(Screen grounding examples)
◇ ◇ ◇ ◇ ◇
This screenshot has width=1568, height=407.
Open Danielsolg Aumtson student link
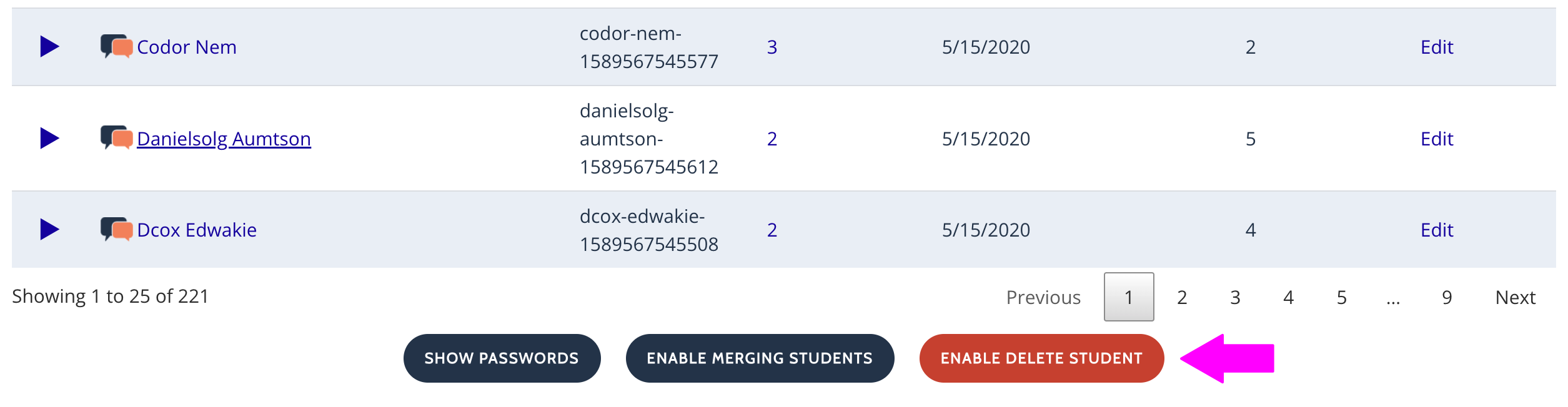coord(224,139)
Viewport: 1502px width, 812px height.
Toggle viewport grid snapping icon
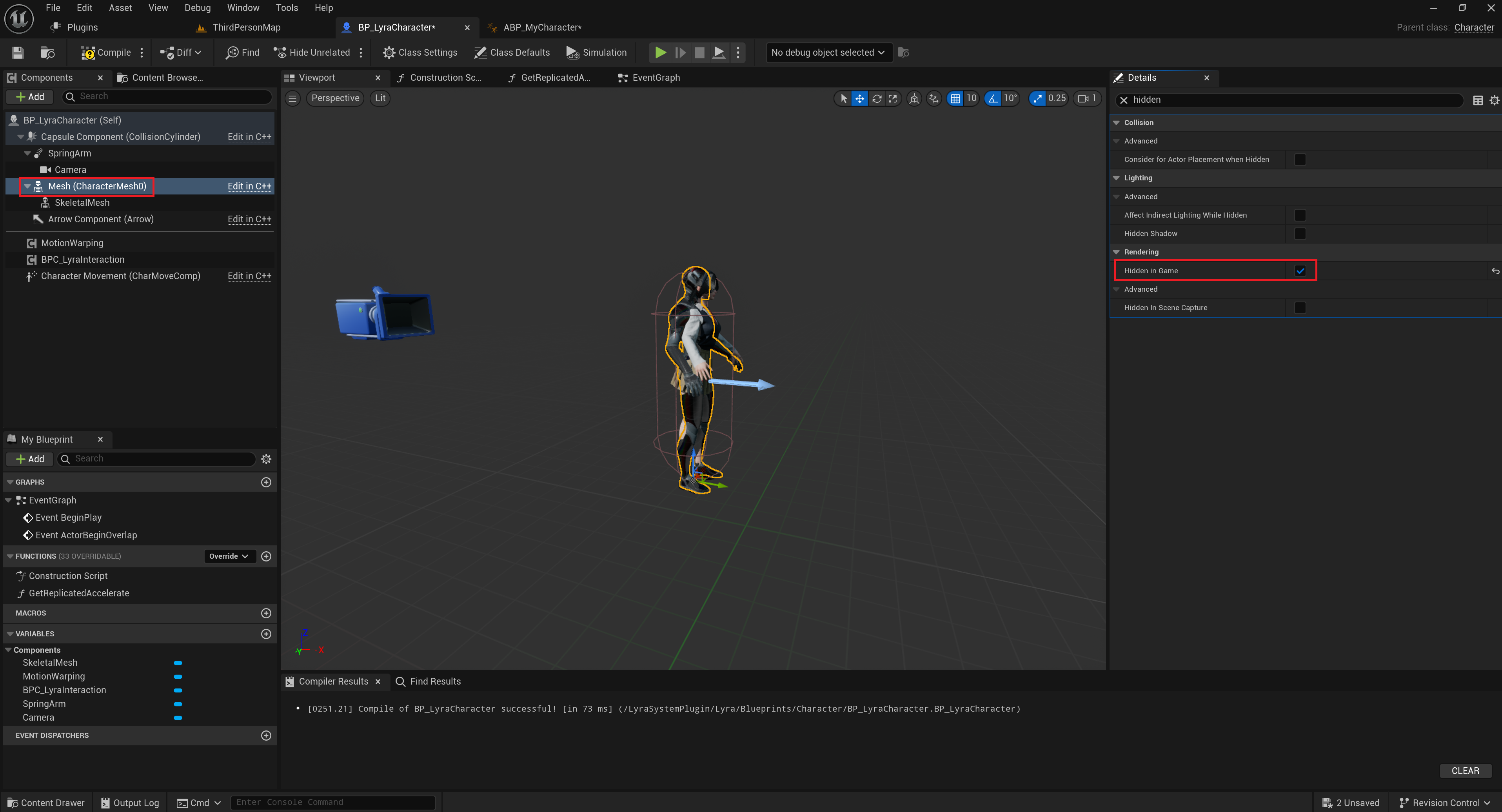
◇ ◇ ◇ ◇ ◇
Write out all of the lines above word for word, leaving out the pictures.

This screenshot has width=1568, height=407.
Open Danielsolg Aumtson student link
coord(224,139)
Viewport: 1502px width, 812px height.
Toggle viewport grid snapping icon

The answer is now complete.